5.2.5. Data Collection and Cloud Computing
The device is designed with privacy in mind, ensuring that all collected data remains identifiable yet secure when processed in the cloud. By prioritizing privacy, we implement safeguards that protect user information while still enabling seamless data aggregation for analysis and insight.
This approach aligns with the design’s friendliness philosophy, as it minimizes the impact on users’ daily activities while enabling advanced computational capabilities.

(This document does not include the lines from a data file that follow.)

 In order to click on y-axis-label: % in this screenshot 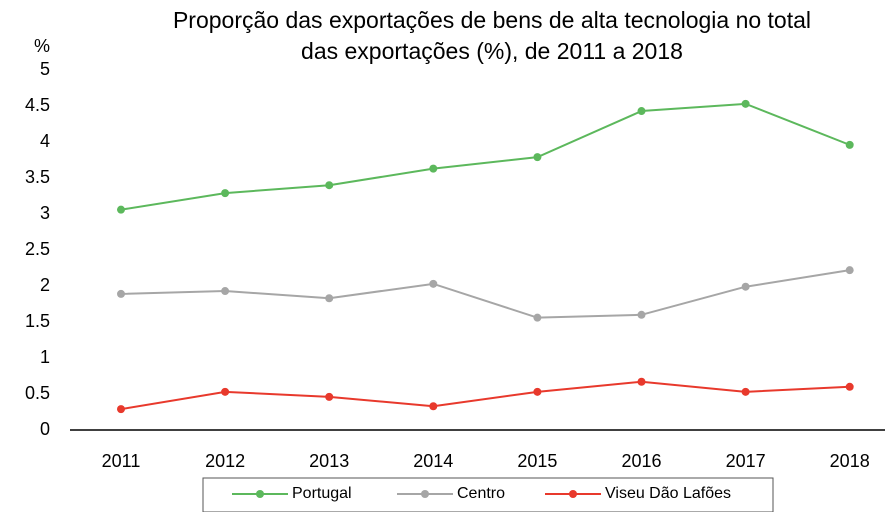, I will do `click(42, 46)`.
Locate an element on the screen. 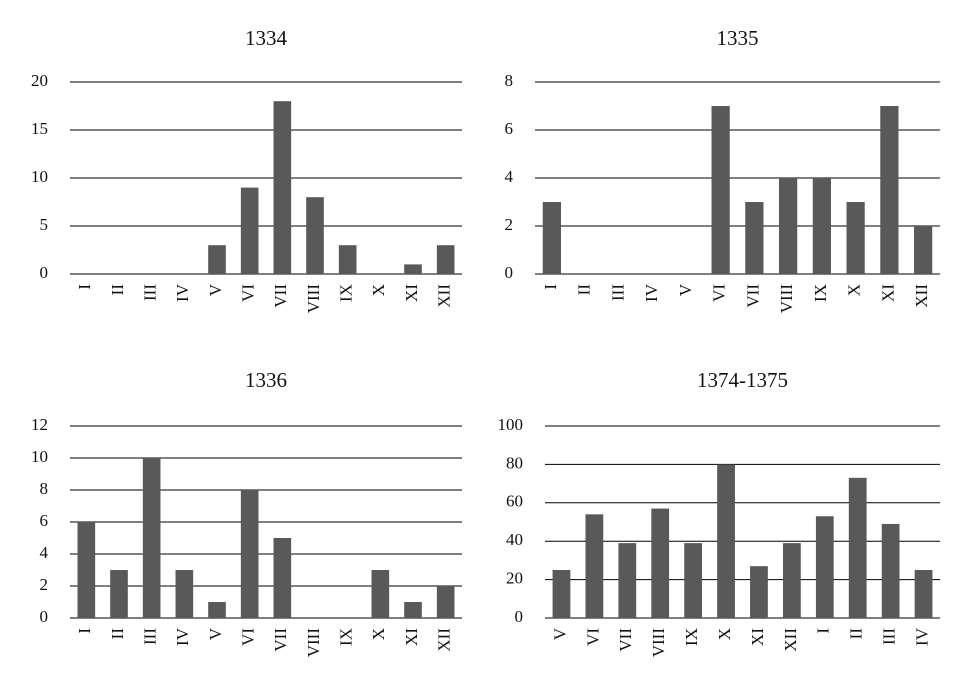  y-tick-label: 8 is located at coordinates (510, 80).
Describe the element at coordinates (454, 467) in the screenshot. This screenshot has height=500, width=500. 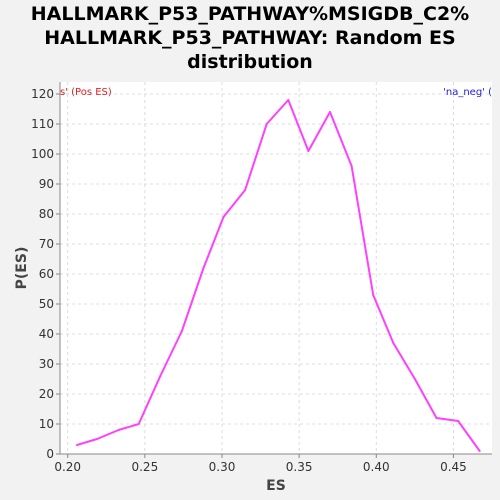
I see `x-tick-label: 0.45` at that location.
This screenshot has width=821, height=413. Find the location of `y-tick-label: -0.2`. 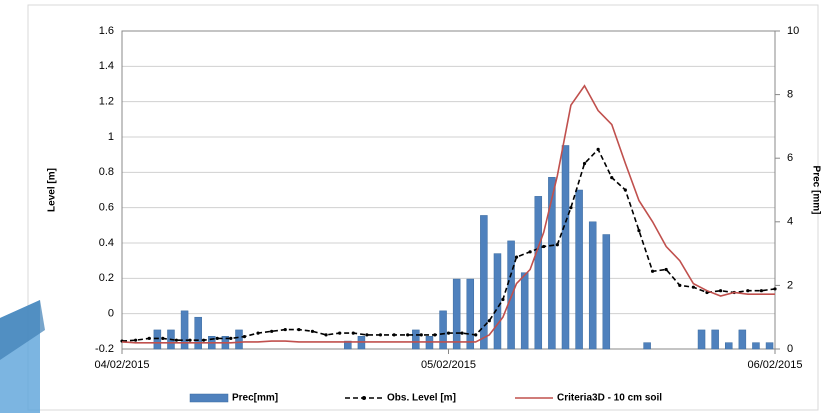

y-tick-label: -0.2 is located at coordinates (104, 349).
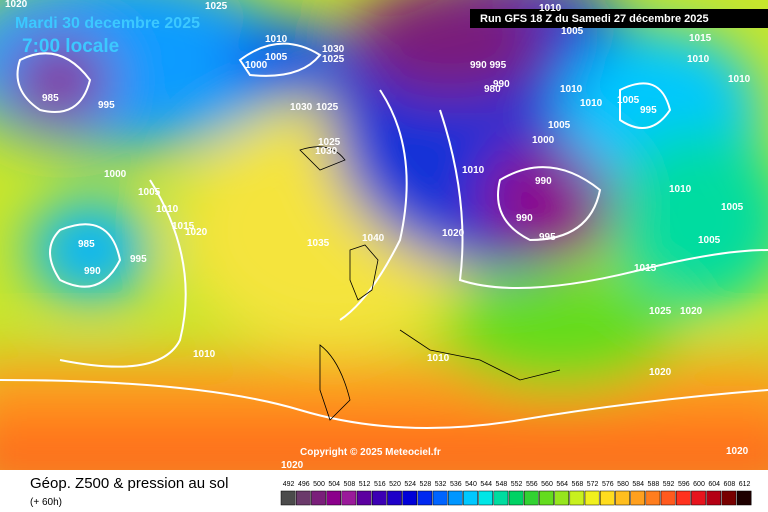 The image size is (768, 512). I want to click on scale-label: 608, so click(730, 484).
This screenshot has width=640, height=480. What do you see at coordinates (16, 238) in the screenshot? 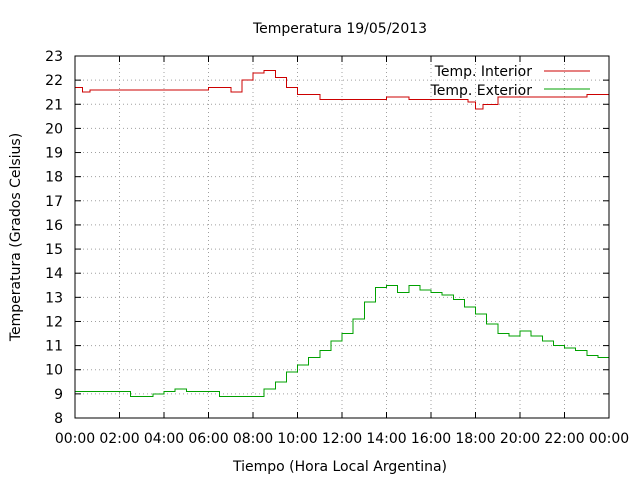
I see `y-axis-label: Temperatura (Grados Celsius)` at bounding box center [16, 238].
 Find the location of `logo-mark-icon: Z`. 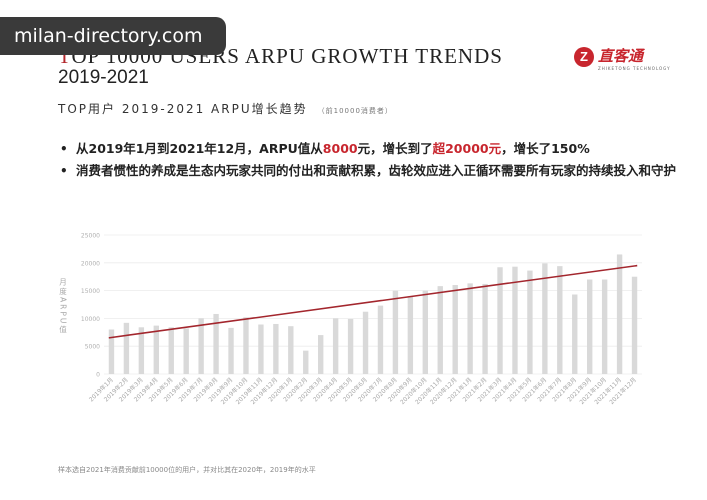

Rather than burdening local systems with heavy processing tasks, data are securely transmitted to the cloud, where powerful computing resources can efficiently analyze it.
One key advantage of cloud-based data processing is the ability to apply the latest AI advancements to enhance data quality. By leveraging AI-driven algorithms, the system can intelligently filter out noise from raw sensor inputs, improving accuracy without requiring additional manual calibration. This results in more reliable insights while maintaining a lightweight, unobtrusive user experience.
Furthermore, by operating within existing cloud security frameworks, the device ensures compliance with industry standards, reducing the complexity of implementation for organizations. With encrypted data transmission and stringent access controls, users can trust that their information is handled responsibly without compromising performance.
6. Conclusions
We have shown that circular design strategies can influence a user’s emotional connection to a product. The combination of surveys and observations offered clear insights into how the participants engaged with the product. For future research, a much larger group of participants would improve the validity of the testing results. Furthermore, the success of the product design shows that there may be other applications for the design language developed by this project, such as webcams or other small, stationary devices. Further development and refinement of the internal component may reduce the difficulty and eliminate the need for this part to be pre-assembled and given to the user. This research clearly demonstrates the need for products designed with repair in mind and presents evidence of how this can be achieved in an affordable and accessible manner.
The accuracy of the final products from user-built devices will undoubtedly vary. Additionally, over time, the placement and orientation of such devices may be altered due to improper installations. These issues can be effectively mitigated by utilizing deep learning and other AI methods to identify calibration-related problems quickly.